The sultan was very surprised,” says Dawn Chatty, an Oman scholar at Oxford University who lived in the country for 15 years and returns periodically. “The elders were brought in. It was a stand-off, and eventually the youth pulled back and the company offered better conditions. That was the first time the youth in Oman had challenged authority. Some of us recognized that as the youth bulge got older this kind of thing was going to happen more and more.”
In Saudi Arabia, historically there has been no room for expressing dissent, though citizens have begun to challenge that recently with public petitions for change. Protests are banned in the country, but small numbers of Shiite citizens began protesting last week in the oil-rich east, where police reportedly opened fire on about 200 protesters in the city of Qatif on Thursday. Today, "Day of Rage" protests failed to materialize amid a heavy police presence in the capital of Riyadh, but about 500 protesters reportedly turned out in the eastern city of Hafouf.
“Saudis just aren’t as happy with their system and they don’t have avenues to express that openly or legitimately,” says Jones, adding that, like Egypt, many have aspirations that they’ve been unable to fulfill. Youth unemployment is 40 percent, and some segments of the population see little of the massive oil wealth enjoyed by the ruling family.
Why cash handouts may backfire
The Gulf nations have tried to apply the old formula by handing out benefits. Late last month, Saudi King Abdullah promised a package worth an estimated $36 billion. Oman promised to pay unemployed citizens about $380 a month. Bahrain said it would provide more jobs and offered every family about $2,600. And in January Kuwait announced it would pay every citizen about $3,500.

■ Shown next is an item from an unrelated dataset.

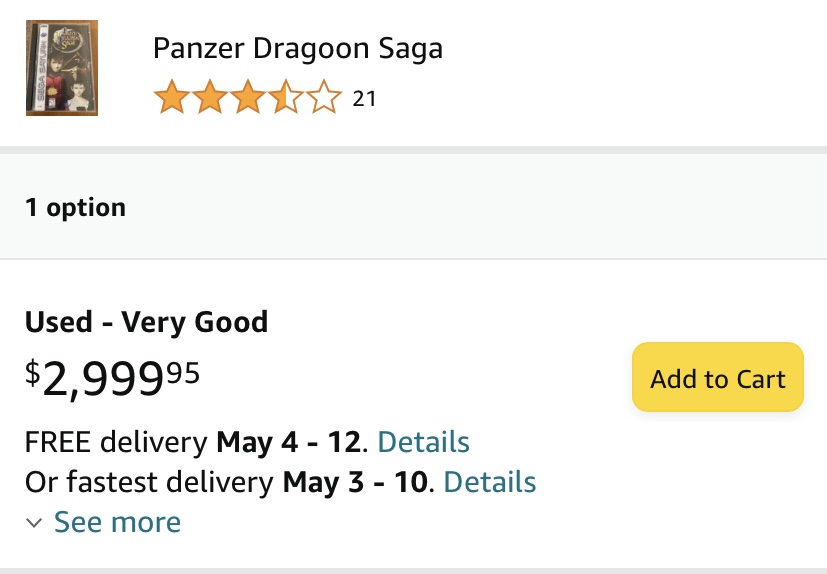Click the $2,999.95 price

[112, 378]
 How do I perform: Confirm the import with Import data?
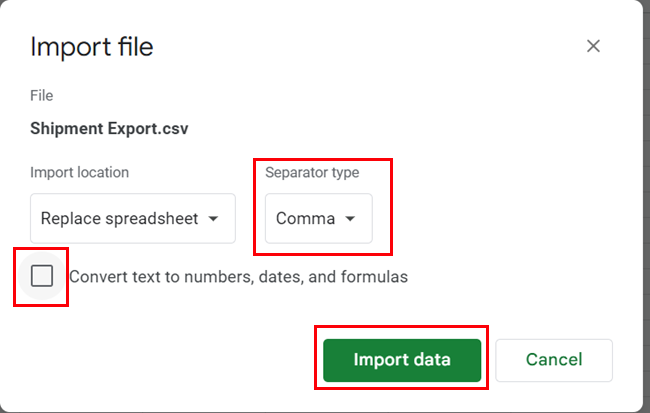tap(402, 359)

But the measures have failed to quell protest so far, and they are unlikely to do so going forward, says Shadi Hamid, director of research at the Brookings Doha Center.
When protesters are railing against corruption, cash handouts may simply remind them of the vast wealth and corruption among the ruling families. “People aren’t buying it,” he says. “It’s transparently a political bribe, and people don’t like being bribed.”

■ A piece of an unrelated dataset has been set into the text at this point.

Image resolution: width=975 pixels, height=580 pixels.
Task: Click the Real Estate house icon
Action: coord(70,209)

Some of the rulers, such as Oman's sultan, have also made political concessions. Jones says the rulers are likely to offer enough concessions to diffuse the protests in the short term. But because sweeping change is unlikely, he says, the dissatisfaction will continue. And with the increasing willingness to protest, that means a new political reality for the Gulf royals.

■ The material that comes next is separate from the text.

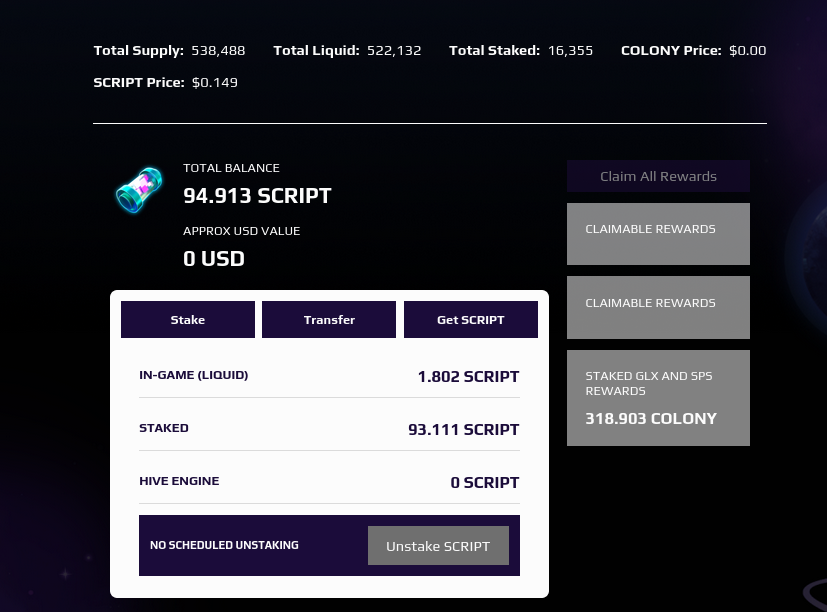The width and height of the screenshot is (827, 612).
Task: Click the Staked 93.111 SCRIPT row
Action: click(x=329, y=429)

“These [states] are laboring, lumbering, corrupt leviathans,” he says. “As a result, the instinct is to change in measured, conservative, very small steps – and that is not going to fix this.”



Previous

These comments are not screened before publication. Constructive debate about the above story is welcome, but personal attacks are not. Please do not post comments that are commercial in nature or that violate any copyright[s]. Comments that we regard as obscene, defamatory, or intended to incite violence will be removed. If you find a comment offensive, you may flag it.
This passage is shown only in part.